足立朝日

「〇〇カフェを作りたい」―― 千住旭町の空き家利用法を4組が発表

掲載:2018年4月5日号
 各地で空き家の活用、再生事業が進んでいるが、足立区でも空き家活用希望者を募り、そのアイディアをまちづくりに生かそうという「空き家プラットホーム」事業が動き出した。
 まだモデル事業の段階だが、動き出したのは、北千住駅東口エリア。具体的には、千住旭町、千住東2丁目、日ノ出町、柳原1、2丁目。この地域は、戦前に建てられた古民家や密集した住居、路地が広がる一方、区内において最も空き家率が高い地域だ。
 3月10日(土)、千住旭町34-10にある延床面積48㎡の空き家・通称「駄菓子ハウス」を活用するためのイベントが、東京未来大で開かれた。この空き家利用促進事業は、昨年業務委託先として「千住 Public Network EAST」(青木公隆、加賀山耕一共同代表)が決まり、今年1、2月に2回、利用希望者を中心に「まち巡り」を実施。この空き家を使いたい人は、3カ月間家賃無料で、4カ月目からは8万円となるというもの。
 全部で区外5組を含む12組が応募、書類選考で4組に絞られ、この日プレゼンテーション(発表)を行った。イベントへの関心は高く、約100人が参加。
 発表は1組7分と決められたが、どの組も時間を忘れて熱弁。
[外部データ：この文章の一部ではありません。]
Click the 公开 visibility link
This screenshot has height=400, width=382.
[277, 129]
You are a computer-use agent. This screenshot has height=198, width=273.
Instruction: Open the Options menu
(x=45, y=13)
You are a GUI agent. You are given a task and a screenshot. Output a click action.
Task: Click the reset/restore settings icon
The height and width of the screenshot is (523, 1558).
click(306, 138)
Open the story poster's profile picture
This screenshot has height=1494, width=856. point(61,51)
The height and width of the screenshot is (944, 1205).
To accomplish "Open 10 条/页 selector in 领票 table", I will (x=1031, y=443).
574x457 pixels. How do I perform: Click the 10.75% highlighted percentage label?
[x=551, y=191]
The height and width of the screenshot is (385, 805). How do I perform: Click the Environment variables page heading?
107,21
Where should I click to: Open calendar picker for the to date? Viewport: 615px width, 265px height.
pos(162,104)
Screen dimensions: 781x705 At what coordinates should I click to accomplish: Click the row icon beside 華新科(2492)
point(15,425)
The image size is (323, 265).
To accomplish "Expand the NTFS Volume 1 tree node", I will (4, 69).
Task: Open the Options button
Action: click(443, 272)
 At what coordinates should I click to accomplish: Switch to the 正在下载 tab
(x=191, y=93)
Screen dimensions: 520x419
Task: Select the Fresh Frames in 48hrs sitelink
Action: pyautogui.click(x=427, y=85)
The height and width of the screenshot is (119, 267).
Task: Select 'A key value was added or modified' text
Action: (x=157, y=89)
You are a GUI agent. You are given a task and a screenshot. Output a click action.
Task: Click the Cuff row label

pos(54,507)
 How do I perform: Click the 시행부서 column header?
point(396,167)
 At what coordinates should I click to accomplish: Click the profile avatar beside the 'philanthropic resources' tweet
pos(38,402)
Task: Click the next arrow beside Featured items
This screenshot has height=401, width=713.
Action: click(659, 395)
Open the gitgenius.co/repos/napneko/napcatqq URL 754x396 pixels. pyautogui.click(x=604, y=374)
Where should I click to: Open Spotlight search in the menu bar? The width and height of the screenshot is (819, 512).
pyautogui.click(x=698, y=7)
1組目は、東北の物産を手作りして販売する「工房とカフェ」。2組目は、「ママが活躍できるワークショップカフェ」。いわく「お母さんたちが安心して地域の人と交流できるカフェ」。3組目は、家事をする感覚で芝居をする「家劇場」。4組目は、運営の主体を地域住民にさせる「みんなの空き家」。 
 4案に対しては、全国で空き家再生事業を「まちづくり事業」として成功させている㈱ブルースタジオの大島芳彦専務ら5人が講評。この4組は、「駄菓子ハウス」のオーナーと協議を行った上で、どの組が利用するかを4月初めまでに決める手順になっている。